Мы с Кирой исписали уже по несколько общих тетрадей рассказами о рыцарях своих сердец. Это принесло удовлетворение, но ненадолго. Теперь следовало сделать следующий шаг: стать заметными для своих героев, вклиниться в их мир и попытаться если не расшатать, то хоть подтолкнуть его в ту или иную сторону. Таким образом было принято решение перейти к жанру афоризма. Вычислив, где наша троица будет сидеть на грядущем уроке, мы за время перемены покрывали их парты таинственными посланиями, написанными как бы свысока, то есть от имени какой-то верховной инстанции: «Лёнчик, ты не пробовал красить губы? Тебе бы пошло!», «Виталя, после того, как ты обнимался на лестнице с Анькой из девятого „в“, у тебя были поллюции?» или «Эдик, зачем вчера покупал сигареты в киоске у метро? Лучше бы ботинки купил новые!».
Такие вещи, конечно, невозможно было проигнорировать. Мы ожидали праведного гнева, поиска виновных, заслуженного наказания. Ну или хотя бы некой перемены облика и настроения у наших подопечных. Хоть какого-то знака, что они приняли к сведению наше внимание к их жизни. Но ничего не происходило. Надписи на партах (их состояние затем тщательно изучалось!), правда, часто оказывались перечеркнутыми и даже несли следы не слишком успешной ликвидации – ластиком или бритвенным лезвием. Однако в поведении «святой троицы» ничего не менялось. Интереса выследить и наказать обидчиков они не обнаруживали, продолжая свои обычные занятия.

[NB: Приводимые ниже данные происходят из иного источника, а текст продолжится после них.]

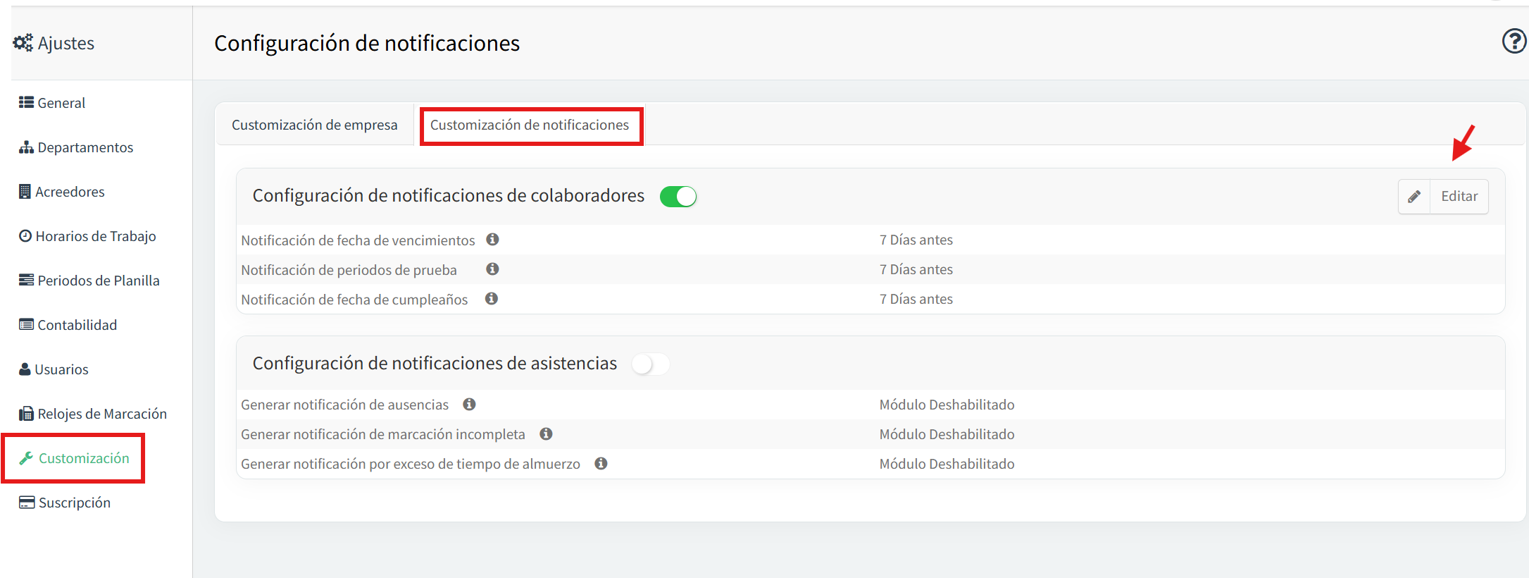Screen dimensions: 1529x578
Task: Disable notificaciones de colaboradores toggle
Action: (x=678, y=197)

Тогда мы с Кирой решили действовать более целенаправленно. Теперь послания писались на бумажках и опускались адресатам прямо в карманы курток, которые на протяжении учебного дня мирно покачивались в гардеробе. Тон записок стал откровеннее: «Я хочу с тобой в постель», «Покажись мне голым!», «Мы закроем тебя в кабинете химии и будем везде трогать».

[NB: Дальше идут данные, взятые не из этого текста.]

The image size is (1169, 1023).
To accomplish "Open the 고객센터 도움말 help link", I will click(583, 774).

Но и на это мы не дождались никакой реакции. Только учитель истории однажды отобрал у нас несколько записок, которые мы оживленно составляли прямо у него на уроке. Но, просмотрев их, ничего не сказал, вернул все обратно и даже не написал замечания. Тогда мы и поняли, что наш проект обречен. Всегда и везде ответом нам будет только молчание. Жизнь упорно отказывается впускать в себя своих хронистов, отводя им жалкую роль сверчков, невидимо стрекочущих где-то за печкой.
Рукопись
Архив Греля, как и его камертоны, тоже принадлежал фонду «Прусское культурное наследие», но хранился в восточной части города, в историческом здании Государственной библиотеки, переданном фонду после падения Берлинской стены. Больше всего 55 725 627 801 600 любил здесь географический отдел, где на стенах висели старинные карты, а на шкафах стояли глобусы, на которых мир выглядел не так, как теперь. С потолка в проходы свешивались какие-то растения, похожие на лианы, затруднявшие передвижение между стеллажами и дававшие повод почувствовать себя первопроходцем в тропиках. А если за изобильно пропускавшими дневной свет окнами вдруг появлялась радуга, то казалось, что история человечества вот-вот начнется сначала, как в день, когда Ной впервые вышел из своего Ковчега на большую землю.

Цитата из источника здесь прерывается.